First, Steve-O got a call that the anesthesiologist backed out of the planned surgery “because he found out that it was me doing it as a stunt.” Then the surgeon followed suit.
Then Steve-O came face to face with the possible consequences of his planned actions.
“On the day that the scheduled surgery was supposed to happen, I was checking out at the supermarket. And the person ringing up my groceries was evidently transgender,” he recounted. “So I asked the transgender person if I could run something by them, and I had a conversation with this person that had a profound impact on me.”
“My feeling that it was the ultimate statement of body autonomy, me saying my body, my choice… That part was okay [with the grocery clerk],” he said. “But the part where I deliberately went out to trick people into thinking that I was a woman and then fooling them, and then kind of celebrating the idea of hate towards [trans people] — that was a thing.”
The trans employee “described how they weren’t allowed to use the bathroom at their place of work, that there were like maybe 28 states in the country that would arrest them for having an ID that said female on it. That there were politicians making concerted efforts to lock them up in internment camps. It was really pretty heartbreaking, the level of oppression that was described,” Steve-O said.
“Framed like that,” he added, “I thought about it in a way that I hadn’t before, where you know, wow, maybe it’s not all fun and games. Especially the pranks. Like, I would’ve considered it to be better footage if I was to be beaten up at the motorcycle rally. And just having that mentality was very flawed, because ultimately it would be an exercise in celebrating violence against trans people. At least, it would be interpreted that way by some, and when it was put to me that way, I thought, ‘Wow, maybe I missed the mark on that one.’”
Steve-O said he had plans “for hidden camera pranks in strip clubs as well. And I took my pole dancing training remarkably seriously. I was doing some seriously inverted pole dancing acrobatics.”

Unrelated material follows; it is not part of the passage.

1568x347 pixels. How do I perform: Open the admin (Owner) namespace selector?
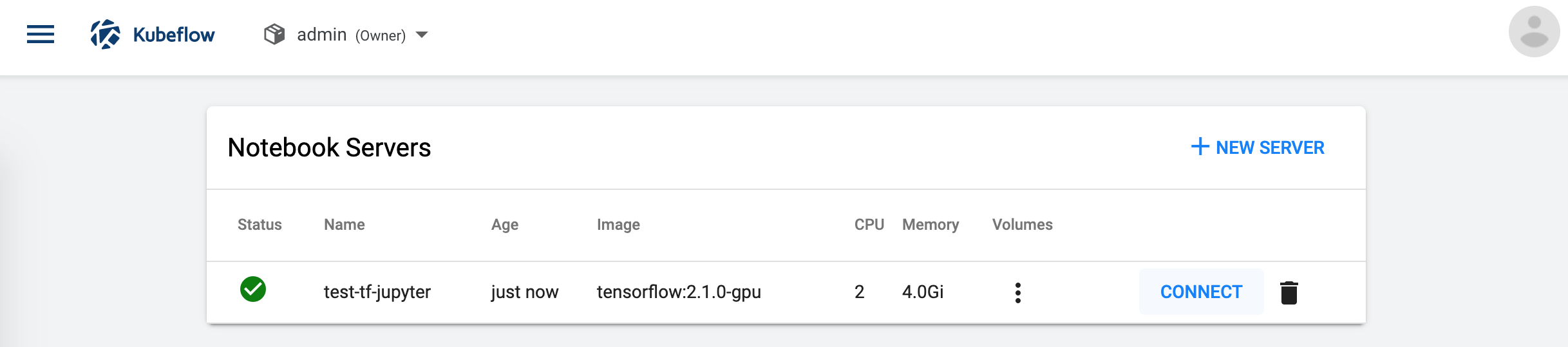(x=346, y=35)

Footage of his stripper pole training will still be featured in the tour, along with early footage from his doctor’s office — “there’s some pretty shocking stuff,” he said.
But now he’ll explain to audiences why he ended up not going through with the surgery and the stunt: “I don’t really avoid the topic—I explain that I felt the universe intervened on my behalf.”
Steve-O admitted giving up the transformation “was difficult for me. Looking back on it, I’m extremely grateful that it didn’t happen. I’m really glad that I didn’t go through with it. But that didn’t make it any easier, because I was so vocal about my plans to do that, and I’ve never been the kind of artist to say I was going to do something and then not do it. That was what I had trouble with … not honoring my word.”
Ultimately, though, canceling the stunt “is a good thing,” he said. “The show still has a bunch of really good comedy from that whole episode. And the extent to which I was prepared to go through with that is hilarious in its own right.”
“I think it’s a very valuable trait,” he said, “to be able to admit when you’ve got things wrong.”